POINT OF VIEW Public lands, and the fauna they support, need saving


U.S. Rep. Brian Mast, R-Stuart, is a new congressman, and I was willing to give him a chance. However, I am disappointed that he voted to authorize the use of inherently cruel tactics in the name of “wildlife control.” The U.S. House joint resolution (H.J. Res. 69), a bill backed by wealthy corporate interests, allows the use of horrifically cruel and egregious killing methods on federal public lands in Alaska. Heretofore, these animals and this land were protected. But now they are being systematically reversed by a Machiavellian Congress that clearly is not putting “Country First.” If the public were fully aware of what this action meant, they would protest vehemently.

But as the adage goes: “If you’re not outraged, you’re not paying attention.” And now the public is distracted by shenanigans that keep our interest out of pure provocation.
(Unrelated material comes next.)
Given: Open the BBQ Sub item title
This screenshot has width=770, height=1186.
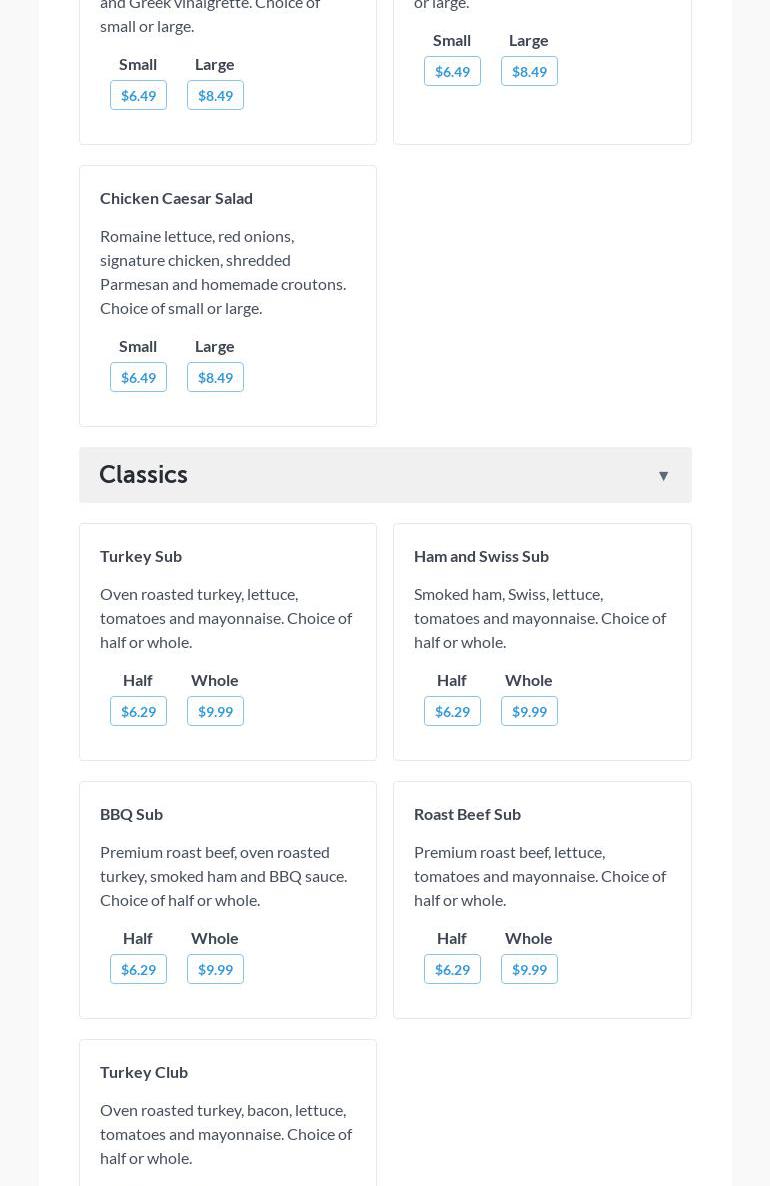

And this tactic serves the purpose of a Republican House and Senate hell bent on wiping out every advance made by the last administration out of sheer spite. They don’t even have the decency to hide their agenda; their leaders stated publicly they were out to destroy the Obama administration from Day One. That has been their goal ever since.

Removing the protections animal advocates worked so hard to put in place will allow aerial scouting, indiscriminate trapping, and killing wolf pups in their dens — these are not legitimate wildlife control practices. I honestly felt the era of loops and steel-jaw leg-hold traps was over. But they have been replaced with even more evil torture devices.

Why? The targeted animals are accused of decimating the caribou population. Since when do corporations care about “rangifer tarandus”? And if the wolves and bears are indeed a threat to caribou, it’s obviously because their own hunting and breeding grounds are being systematically removed for corporate interests. Why is one species, in this case caribou, carrying more import than do the bears and wolves?

What’s more, this was a Congressional Review Act resolution, which means that if H.J. Res. 69 is approved by the Senate, the administration will be unable to ever issue a similar rule, leaving the power to prohibit these outrageous methods in the hands of Congress.

These are federal public lands. We, as taxpayers, own them. It’s not for the state of Alaska to trample over federal management imperatives just so trophy hunters can have an easier kill.